Jio's aggressive pricing, govt's revenue losses, banks' over-exposure to sector are key concerns

Telecom Industry

Megha Manchanda  |  New Delhi 

Rajan S Mathews
Rajan S Mathews Director-general, Cellular Operators’ Association of India

The Cellular Operators’ Association of India (COAI) has sought steps to address the aggressive pricing strategy of Reliance Jio and the prospect of the government losing out on revenue.
The association wanted remedial action before banks stopped lending to the sector.
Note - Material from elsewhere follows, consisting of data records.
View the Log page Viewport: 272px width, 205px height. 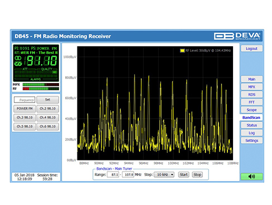coord(252,133)
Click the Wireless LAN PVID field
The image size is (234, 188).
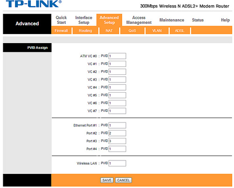point(117,163)
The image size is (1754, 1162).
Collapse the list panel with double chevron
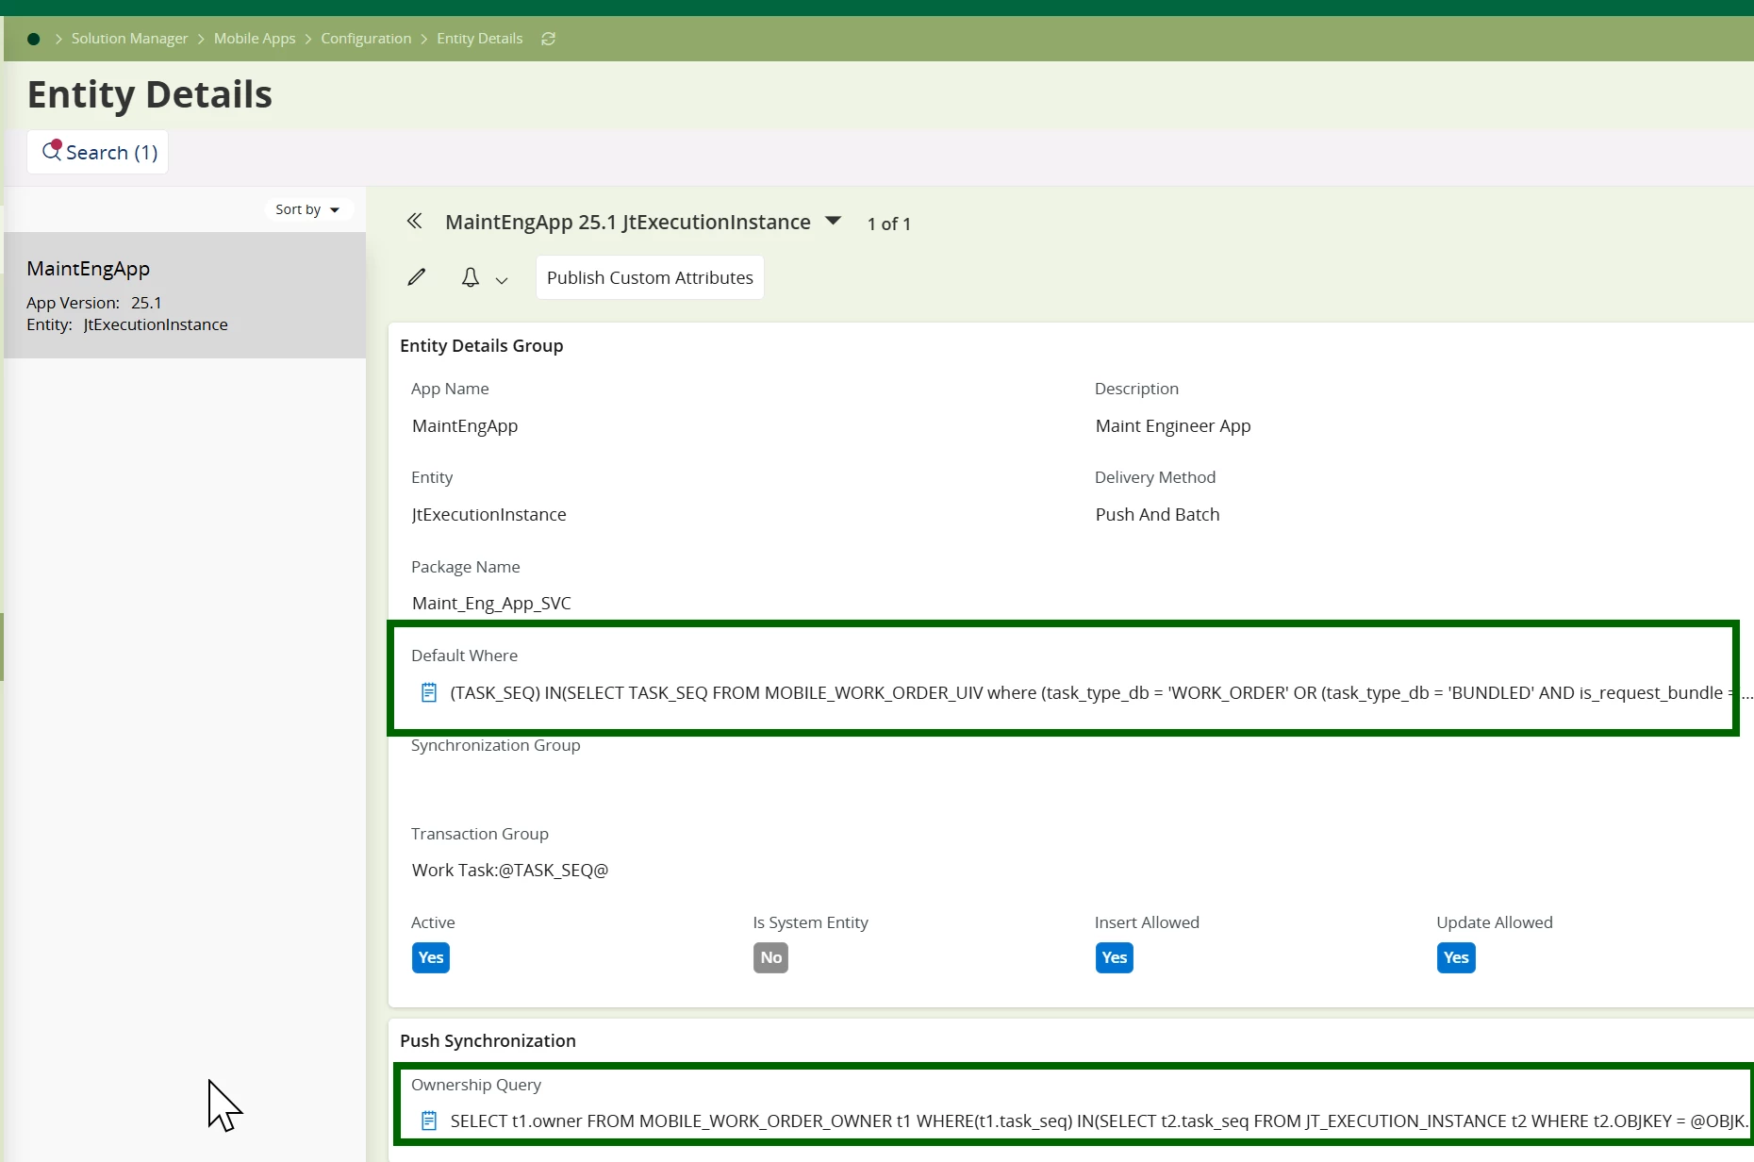coord(414,222)
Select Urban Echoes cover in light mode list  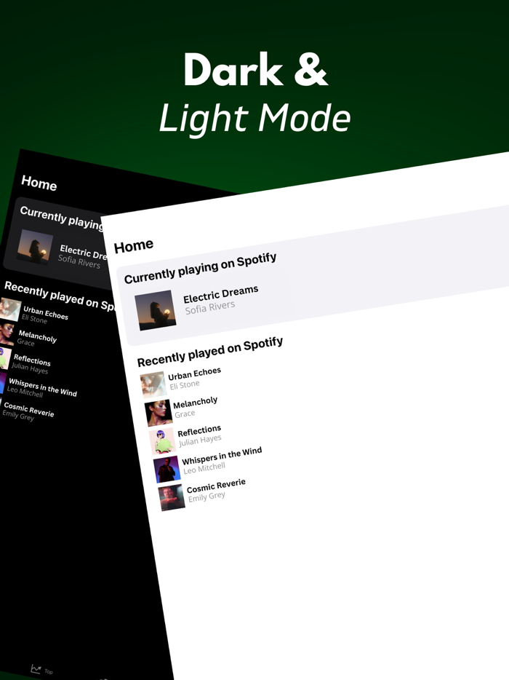153,384
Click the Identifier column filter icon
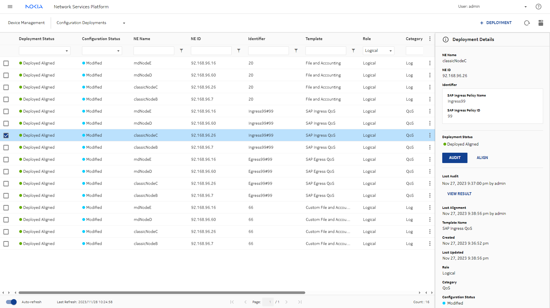 coord(296,51)
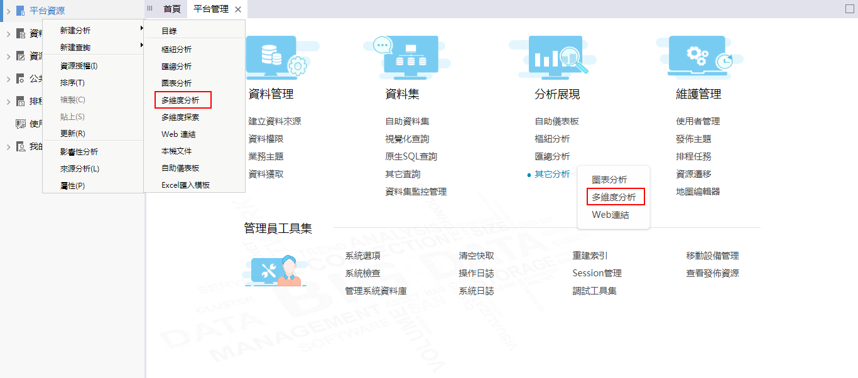Image resolution: width=858 pixels, height=378 pixels.
Task: Open the 新建分析 submenu
Action: 75,30
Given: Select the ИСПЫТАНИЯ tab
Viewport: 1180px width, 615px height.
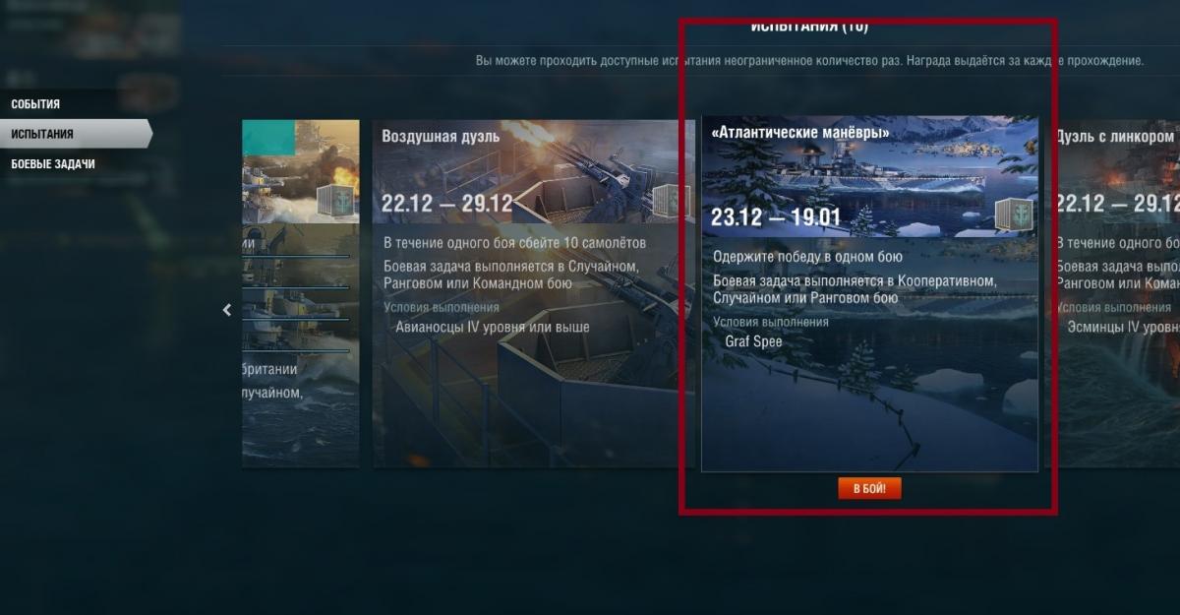Looking at the screenshot, I should (42, 134).
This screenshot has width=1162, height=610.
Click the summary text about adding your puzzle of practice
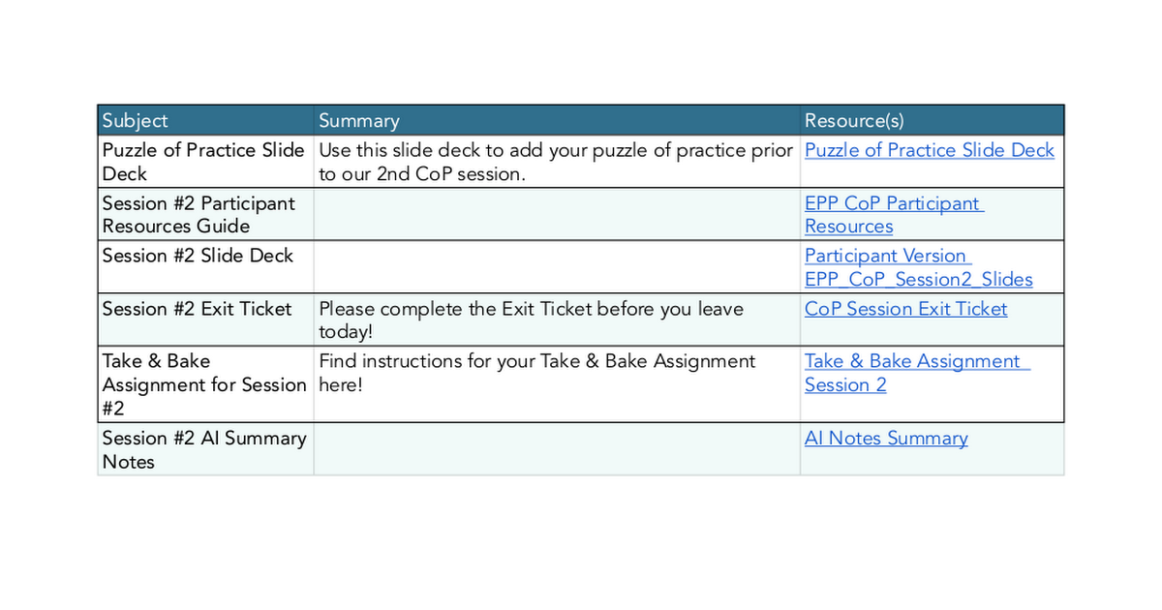555,162
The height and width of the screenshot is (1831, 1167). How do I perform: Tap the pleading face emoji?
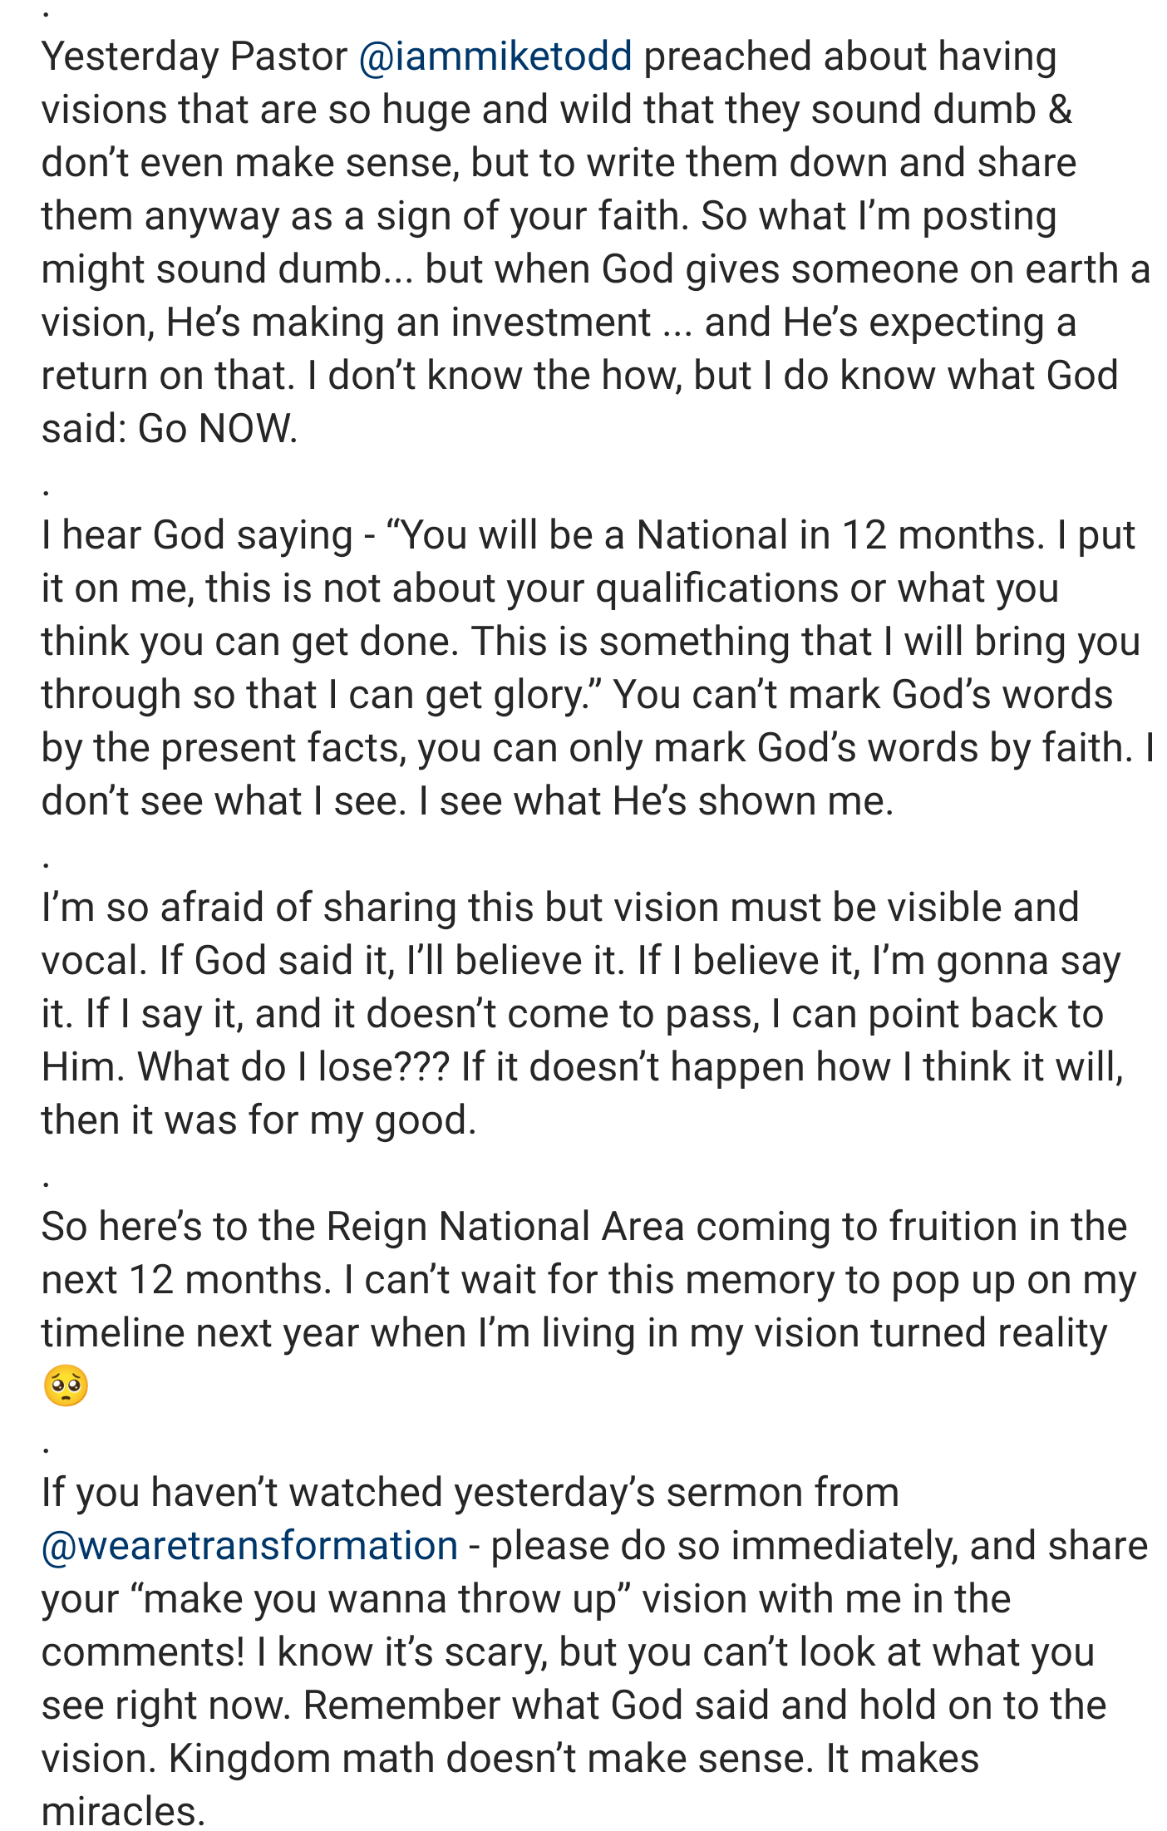(66, 1386)
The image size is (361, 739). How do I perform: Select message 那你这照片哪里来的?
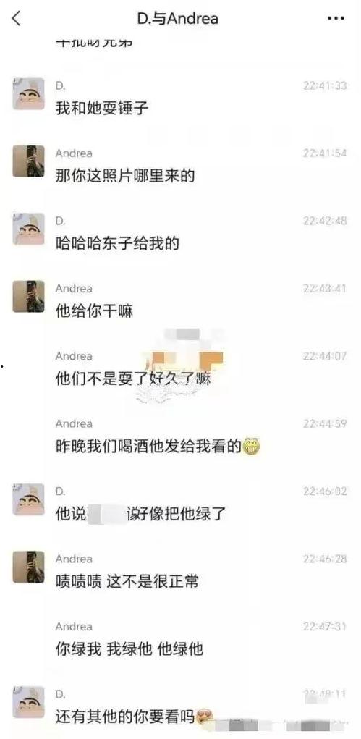[125, 177]
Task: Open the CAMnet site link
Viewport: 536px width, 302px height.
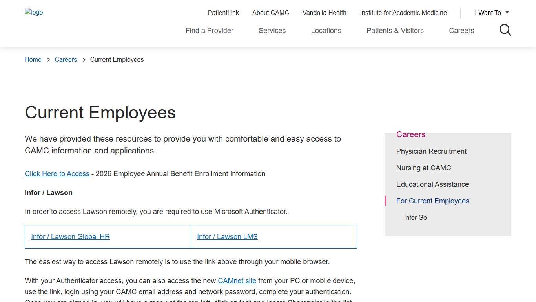Action: click(237, 280)
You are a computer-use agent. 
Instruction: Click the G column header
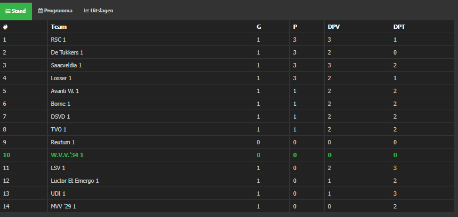(x=259, y=27)
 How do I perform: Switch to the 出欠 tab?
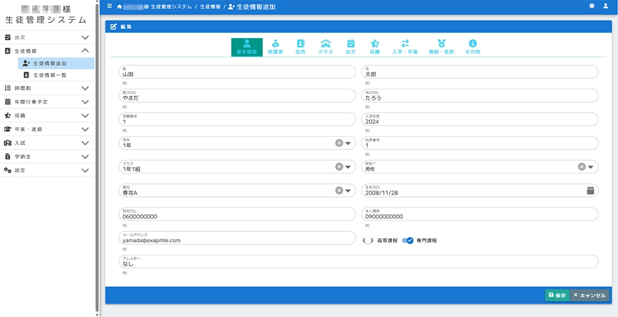point(351,47)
In an interaction with Business Standard, Rajan S Mathews, director-general of the COAI, said domestic banks had 80 per cent of the Rs 4.6 lakh crore exposure to the and they were becoming nervous in the current situation.
He said the issue raised by Telecom Secretary JS Deepak should be viewed from the perspective of the Telecom Commission and not that of the department of telecommunications (DoT).
“He (Deepak) did not write the letter, the Telecom Commission chairman did. The members include the information technology secretary, a secretary-level official from the finance ministry and other government representatives and unless he takes the majority view, the telecom secretary suo motu cannot write a letter to the Trai complaining about the telecom industry,” Mathews said.
Unlike Deepak, who had suggested annual auctions for the industry, Mathews said spectrum sales should be conducted once in three years.
“We are at a stage where there is no spectrum constraint and consolidation is happening, which means spectrum usage will be more efficient. A three-year cycle between auctions would make sense,” he said.
He said the base price of the 700 MHz band should be benchmarked with the reserve price of the 800 MHz band. The 700 MHz band went unsold in the previous auction because of its high base price.
Asked who stood to gain more from the Idea Cellular-Vodafone merger, Mathews said it was difficult to say but the ultimate aim was to have a winning entity.
The merger could not be termed as a slow exit by Vodafone, as hinted by some analysts, he added. “If Vodafone wanted to exit it would have found a quicker way,” Mathews said.
It was more of a financial positioning for Vodafone as it had invested $ 25 billion and had not seen a dime come back to the stockholders, he added.  
The COAI has written to the TRAI and DoT seeking intervention in the problem with 4G-enabled, dual-SIM smartphones using MediaTek’s chipset. It has asked the government to phase out devices with 2G SIM slots in six months.